The presentation discusses the journey of Yahoo in enhancing their cybersecurity controls and adopting open source standards to fill gaps in their existing security measures.

• Yahoo faced challenges in onboarding different teams and projects to use their security tools and services, which made them susceptible to software supply chain attacks.
• To address this, they enhanced their developer workflows by automating tool integration and reducing friction between security and development teams.
• They introduced software composition analysis to detect vulnerabilities in open source dependencies and added build-time and deployment-time vulnerability assessments to catch issues in actual components integrated during the build process.
• They also utilized dynamic admission control in Kubernetes to check images deployed to their clusters against predefined policies and block or inform engineers of any violations.
• Yahoo's journey highlights the importance of adoption and integration of security tools and services across the company to prevent software supply chain attacks.

Yahoo faced challenges in onboarding teams to use their admission webhook, which took six months to make default.
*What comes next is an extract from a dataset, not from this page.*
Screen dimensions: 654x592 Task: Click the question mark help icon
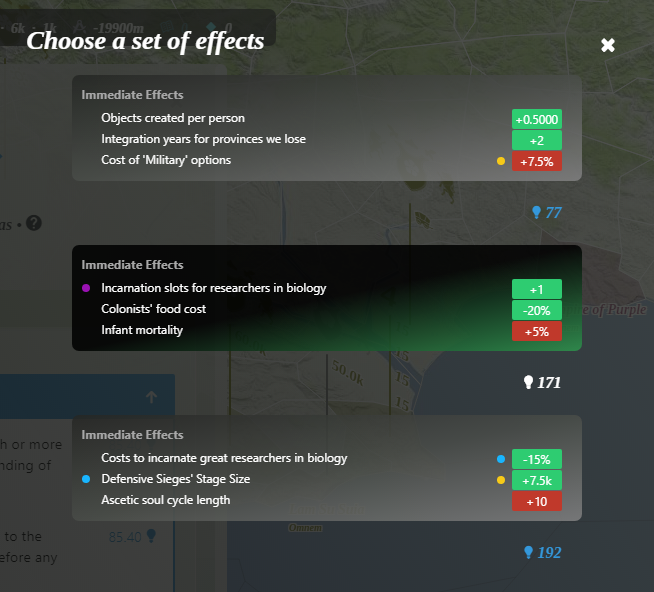click(34, 222)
This highlights the importance of adoption of tools and services across the company to prevent software supply chain attacks.
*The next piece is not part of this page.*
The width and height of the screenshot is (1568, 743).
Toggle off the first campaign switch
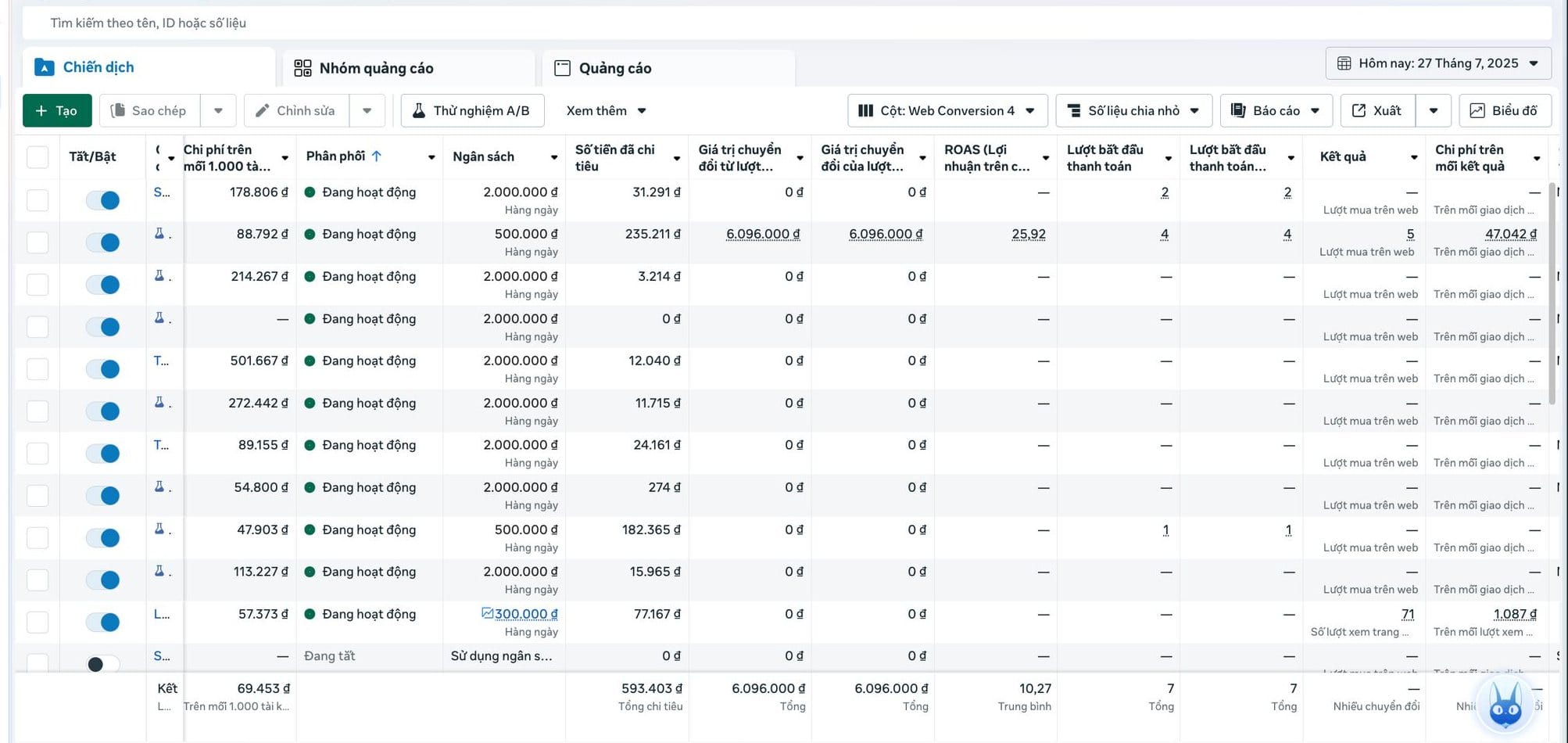click(102, 200)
In this session we will present a high-level system that protects against attacks — like unauthorized access, exploiting known vulnerabilities, injecting malicious software — by integrating open source tools such as Grafeas, Sigstore, Screwdriver, Kyverno & Anchore. In short, providing a unified solution for securing various aspects of the software supply chain. As one of the top ten visited websites on the Internet, Yahoo's massive scale across hybrid cloud and mobile platforms makes the security of our brands paramount — especially in today's evolving software supply chain landscape. This talk will deep dive into our primary use cases of source code scanning, security misconfiguration detection, vulnerability management, and protecting K8s deployments using dynamic policies. Attendees will leave with a framework for successfully managing the same tools Yahoo uses to simplify the developer experience.